An Iraqi security official, meanwhile, said the attacker was a Sunni Turkoman who had been detained by the U.S. military but was released four months ago under an Iraqi amnesty law.
The bomber may have avoided detection at a checkpoint leading to the busy market by having a man ride with him in the passenger seat, said the official, who spoke on condition of anonymity because he was not authorized to speak to the media. The passenger got off soon after the car passed the checkpoint, he added, citing witness reports and forensic tests.
Suicide car bombers are known to ride alone in most cases, so having a passenger next to them could help them avoid detection.

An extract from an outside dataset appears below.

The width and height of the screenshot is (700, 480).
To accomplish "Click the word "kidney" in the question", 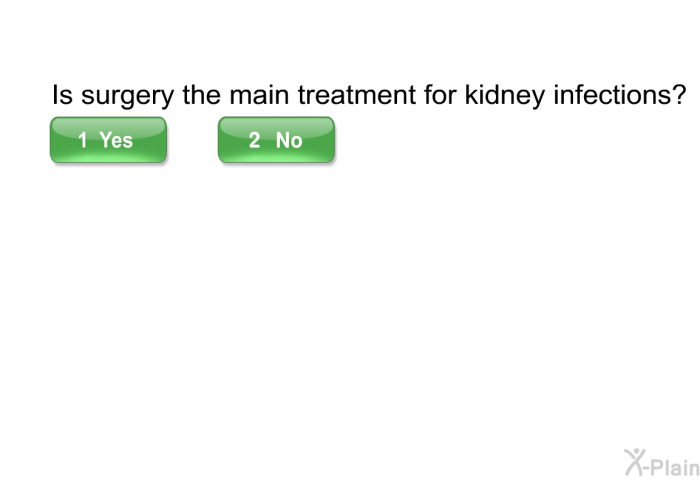I will tap(505, 96).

Tal Afar, a frequent target of suicide bombings over the past five years, bans males from driving alone.
An indefinite curfew was imposed on the predominantly ethnic Turkoman town, the official said, adding the death toll had risen to 25 after four people died from their wounds.
Initial reports said the blast was caused by an explosives-laden car parked near a fruit and vegetable market. But Capt. Charles Calio, a U.S. military spokesman, said it was a suicide attack.

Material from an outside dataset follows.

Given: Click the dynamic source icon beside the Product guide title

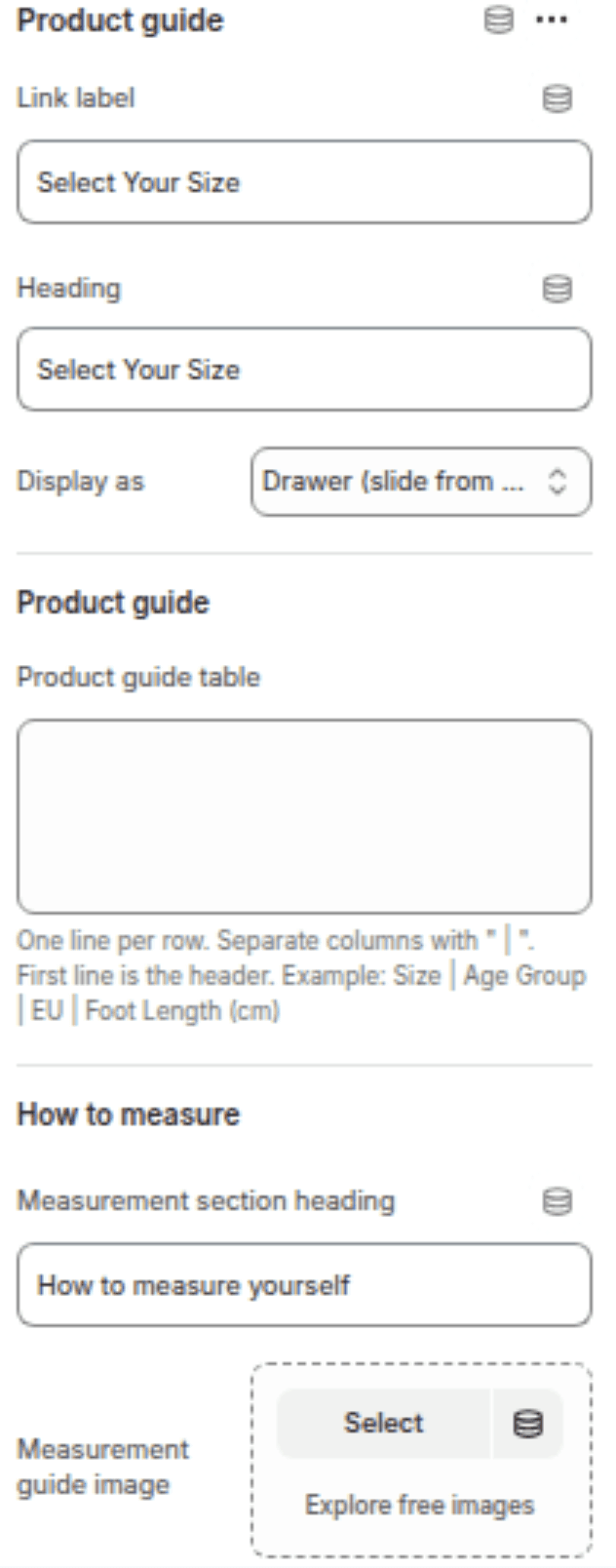Looking at the screenshot, I should [x=498, y=20].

"One al Qaeda in Iraq terrorist died when he detonated a vehicle-borne bomb," Calio said in an e-mailed statement.
The blast occurred amid heightened tensions among ethnic groups throughout northern Iraq because of a dispute over control of the oil-rich city of Kirkuk. The city is claimed by the Kurds, who want to annex it to their self-ruled region, but its Arab and Turkomen residents want to remain under central government control.
The top U.S. diplomat and military commander in Iraq condemned the attack in Tal Afar, 260 miles northwest of Baghdad.

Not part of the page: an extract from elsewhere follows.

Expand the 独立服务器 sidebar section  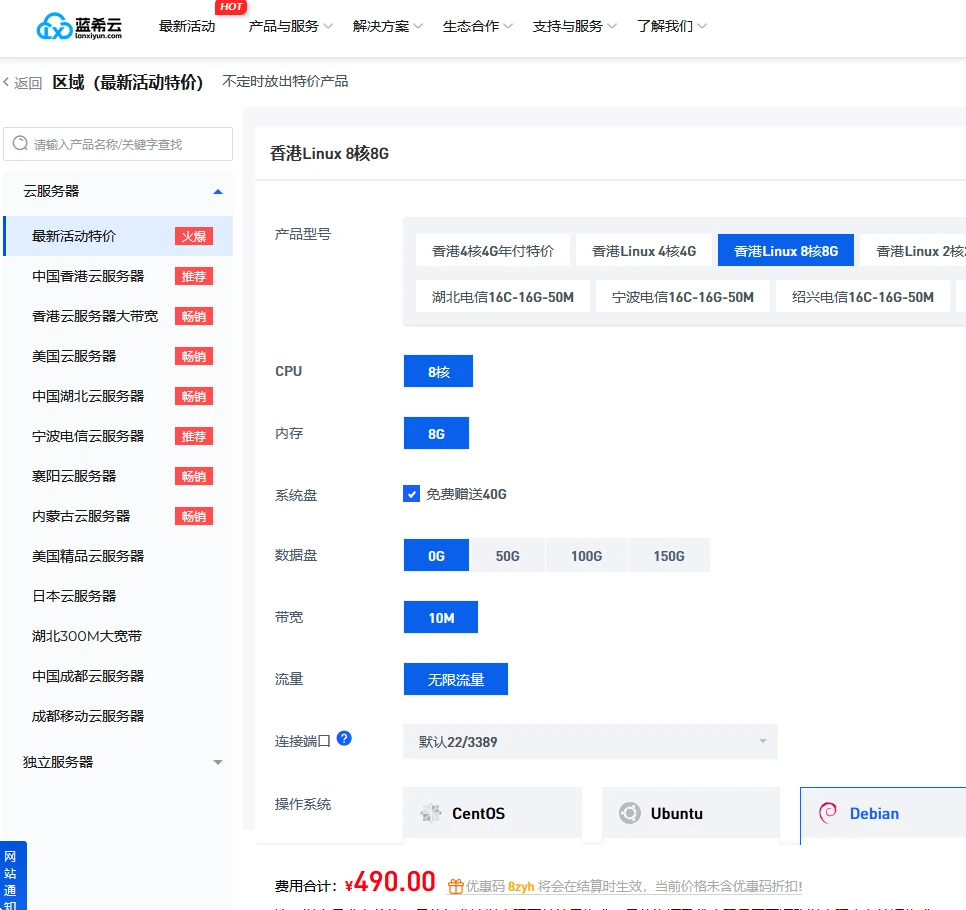[218, 762]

Ambassador Ryan Crocker and Gen. David Petraeus said in a joint statement Saturday that the "senseless" attack will further unite the Iraqi people to reject al Qaeda in Iraq and the "indiscriminate" violence it inflicts on civilians.
Northern Iraq has been suffering most from insurgent attacks while the rest of the country has seen the lowest levels of violence in four years. That improvement has been attributed to the dispatch of additional U.S. troops last year, a cease-fire by a Shiite militia and a revolt by Sunni tribesmen and insurgents against the al Qaeda in Iraq.
The deadly Tal Afar bombing was a grim reminder that al Qaeda in Iraq and other militant groups remain capable of executing major attacks in Iraq despite the presence of about 145,000 troops and what is widely perceived as improving Iraqi security forces.
Meanwhile, Georgia - the third largest contributor to the U.S.-led coalition in Iraq - said it is pulling out its entire 2,000-strong contingent from Iraq to join the fighting in the breakaway province of South Ossetia as soon as transport can be arranged.
A U.S. military spokesman said the departure of the Georgians will have "some impact" in the near term but no significant long-term effect on Iraq's security.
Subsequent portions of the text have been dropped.